DNA strand and Cancer Cell

(Credit: CI Photos/Shutterstock)

BARCELONA, Spain — In a groundbreaking study that could reshape our understanding of cancer, scientists have uncovered a treasure trove of potential new targets for cancer treatment. This discovery may end up doubling the number of genes doctors can focus on in the fight against this devastating disease.

Researchers at the Centre for Genomic Regulation (CRG) in Spain identified a staggering 813 genes that could be helping cancer cells grow and spread. However, these genes aren’t doing it through mutations, which is what we usually think of when we talk about cancer-causing genes.

Instead, these sneaky genes are using a different trick called “splicing” to help cancer thrive. It’s like they’ve found a backdoor way to cause trouble, and scientists are now hot on their trail.

What is Splicing?

Splicing is a normal process that happens in our cells all the time. Think of it like editing a movie. When cells make proteins (the workhorses of our body), they first make a rough draft from our DNA. Then, they use splicing to cut out the unnecessary bits (called introns) and stick together the important parts (called exons).

In cancer cells, however, this editing process goes haywire. The cells start including or excluding specific exons to create different versions of proteins. Some of these altered proteins can help cancer grow, survive, or even resist drugs. It’s like the cancer cells are creating their own director’s cut of the movie, but this version is dangerous for our health.

The predicted protein structure of FNBP1, one of the potential cancer-driving genes. The study predicts that inclusion of the exon (in yellow) helps cancer cells grow and spread.
The predicted protein structure of FNBP1, one of the potential cancer-driving genes. The study predicts that inclusion of the exon (in yellow) helps cancer cells grow and spread. (Credit: Miquel Anglada Girotto/Centro de RegulaciĂ³n GenĂ³mica)

Up until now, cancer research has mainly focused on mutations – changes in the DNA sequence itself. Unfortunately, this new study suggests we’ve been missing half the picture.

“When taking non-mutational mechanisms like splicing into account, we think there could be double as many potential gene targets to control cancer. These are not classic oncogenes but rather represent an entire new class of potential cancer drivers which can be targeted in isolation or in synergy with existing strategies. It’s an incredibly exciting new frontier to explore,” explains Miquel Anglada-Girotto, a PhD student at the CRG and co-author of the study, in a media release.

Meet Spotter: The Cancer-Hunting Algorithm

To find these elusive splicing-related cancer drivers, the researchers created a clever algorithm called “spotter.” This digital detective combed through vast amounts of genetic data, looking for patterns in how cancer cells choose exons during splicing.

Spotter didn’t just identify potential cancer-driving exons; it also ranked them by importance.

“Not only can spotter identify potential cancer-driver exons, which we can then trace back to genes, but it can also rank which exons are more important than others in any given cancer sample. We can use this to validate each exon experimentally so that predictions made by the algorithm are confirmed,” Anglada-Girotto adds.

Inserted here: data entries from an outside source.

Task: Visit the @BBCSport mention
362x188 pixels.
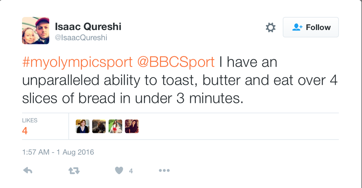Action: [x=176, y=62]
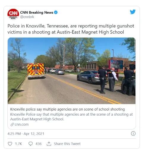Click the Share this Tweet label

point(67,144)
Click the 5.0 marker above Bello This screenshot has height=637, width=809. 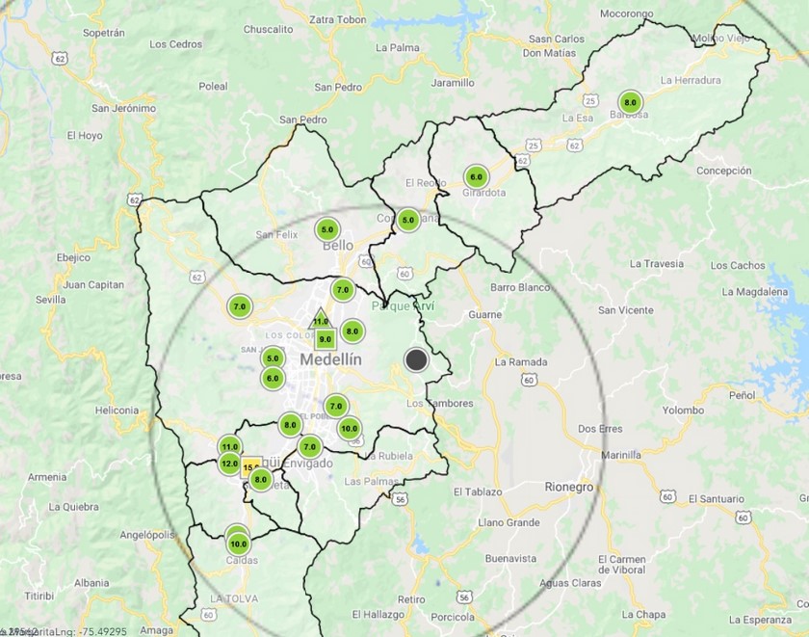(x=327, y=229)
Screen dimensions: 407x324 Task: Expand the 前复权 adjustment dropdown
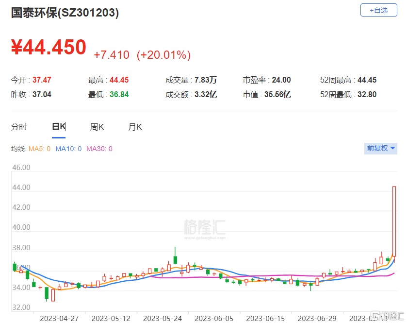click(381, 148)
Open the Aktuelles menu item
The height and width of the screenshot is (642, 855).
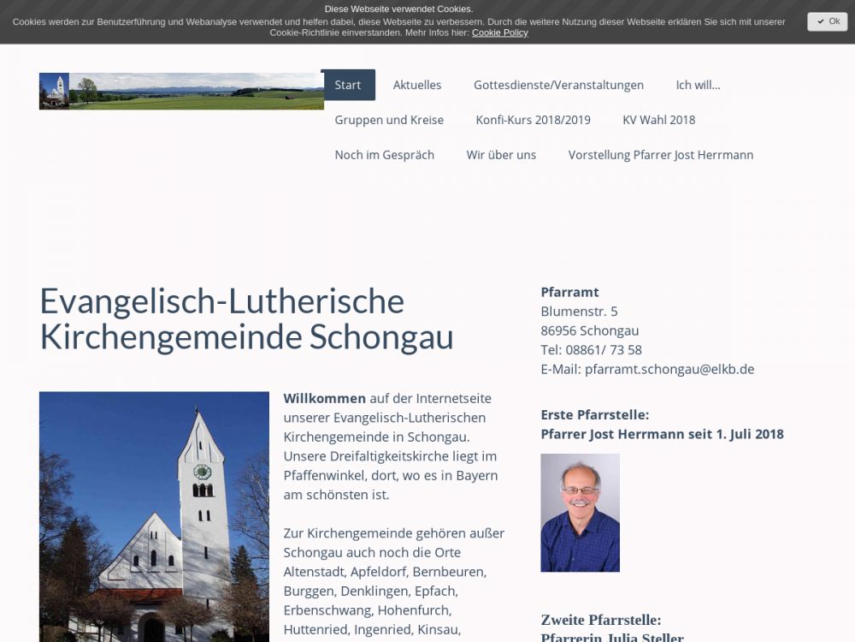[x=417, y=85]
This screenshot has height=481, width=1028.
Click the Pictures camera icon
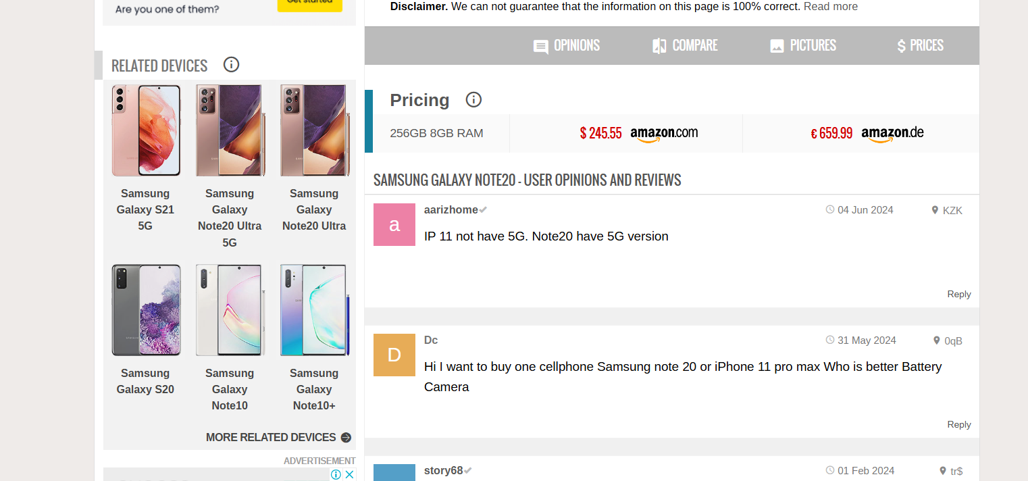click(777, 46)
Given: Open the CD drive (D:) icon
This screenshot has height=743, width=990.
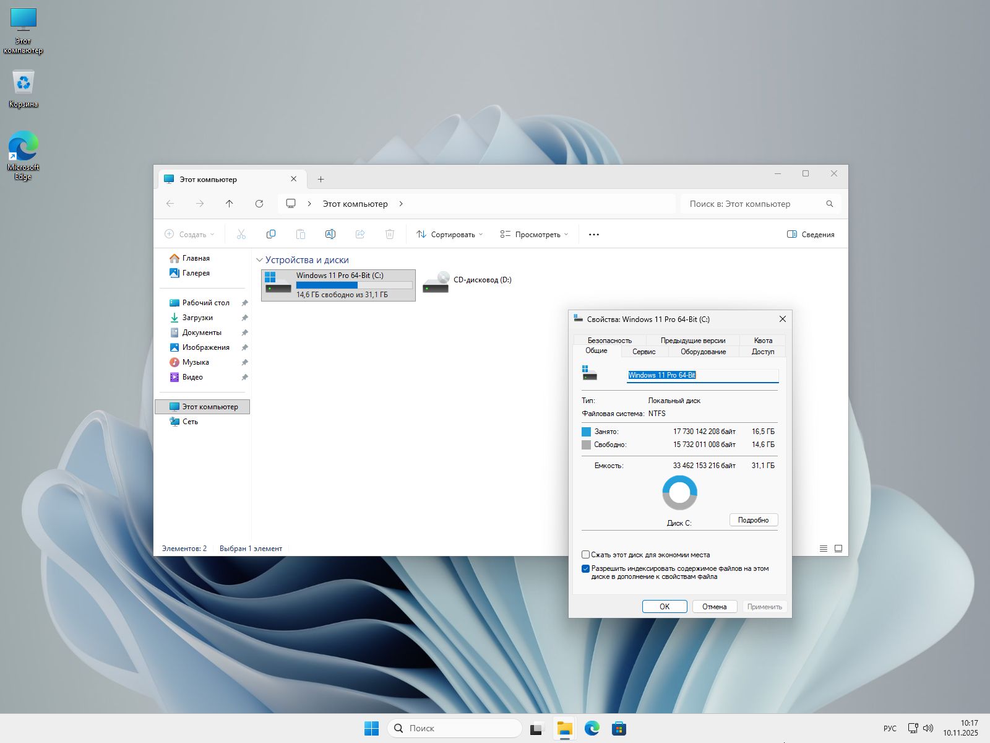Looking at the screenshot, I should pos(436,282).
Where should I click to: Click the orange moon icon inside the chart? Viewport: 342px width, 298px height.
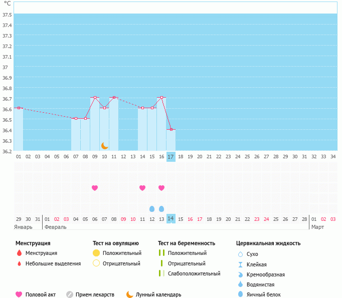click(x=105, y=146)
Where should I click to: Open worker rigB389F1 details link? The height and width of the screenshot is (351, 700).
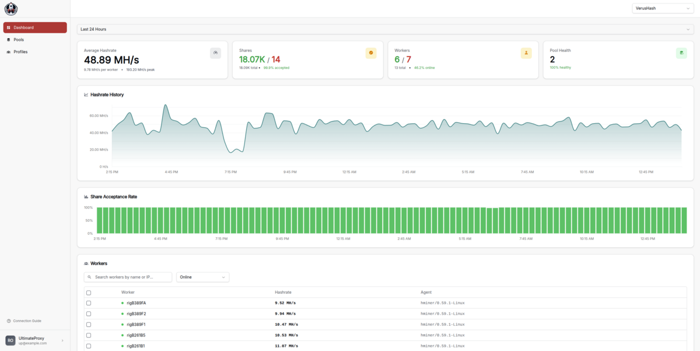point(135,324)
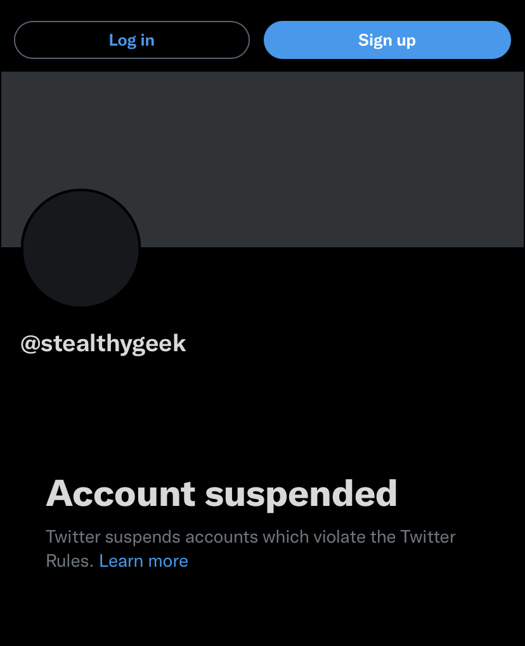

Of course, predictions are just the first step. The researchers put spotter’s findings to the test in real-world conditions. They analyzed nearly 7,000 patient samples across 13 different types of cancer.

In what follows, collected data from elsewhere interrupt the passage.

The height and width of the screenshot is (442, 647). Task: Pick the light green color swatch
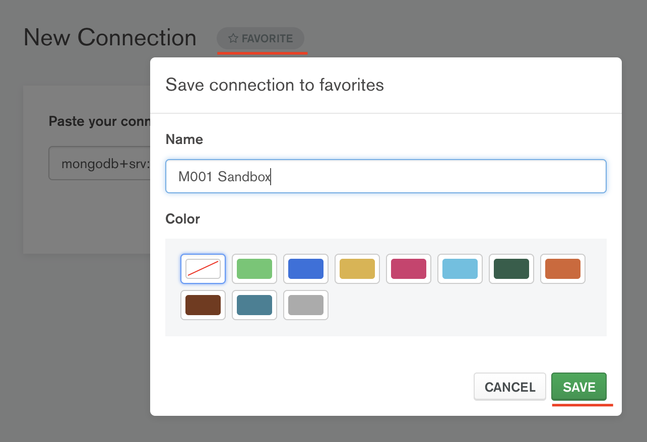[x=254, y=269]
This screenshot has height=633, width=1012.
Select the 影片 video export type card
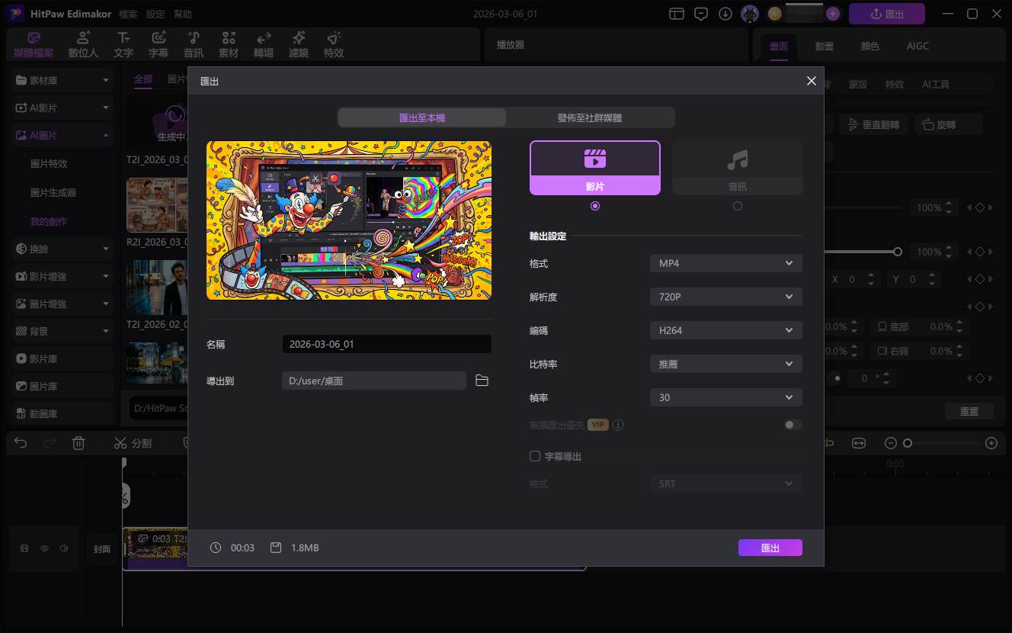point(594,168)
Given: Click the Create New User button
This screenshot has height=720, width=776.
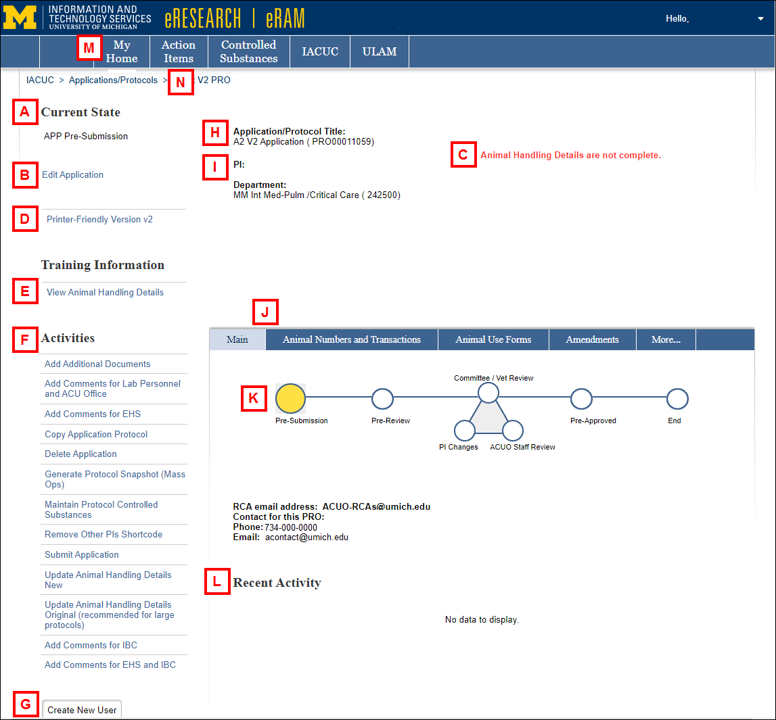Looking at the screenshot, I should [81, 710].
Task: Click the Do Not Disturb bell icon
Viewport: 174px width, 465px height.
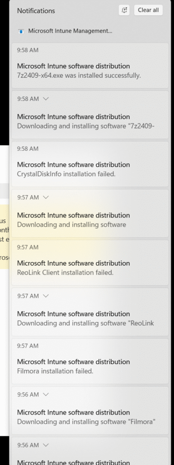Action: point(124,10)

Knowing that splicing plays a bigger role in aggressive, fast-growing cancers, the team used spotter to pinpoint eight specific exons that might be responsible. They then designed drugs to target the splicing of these exons in cancer cells growing in the lab. As hoped, the drugs were particularly effective against rapidly growing cancer cells.

Group of Cancer Cells Illustration
Group of Cancer Cells Illustration. Up until now, cancer research has mainly focused on mutations – changes in the DNA sequence itself. Unfortunately, this new study suggests we’ve been missing half the picture. (© fotoyou – stock.adobe.com)

The potential of this research goes beyond just finding new drug targets. The team also explored how spotter could help predict a cancer’s response to treatment.

By combining spotter’s predictions with data from large-scale experiments, they created models to forecast how a cancer cell might respond to a particular drug. When tested on data from 49 ovarian cancer patients, the model could reliably distinguish which patients were likely to be more resistant or sensitive to chemotherapy.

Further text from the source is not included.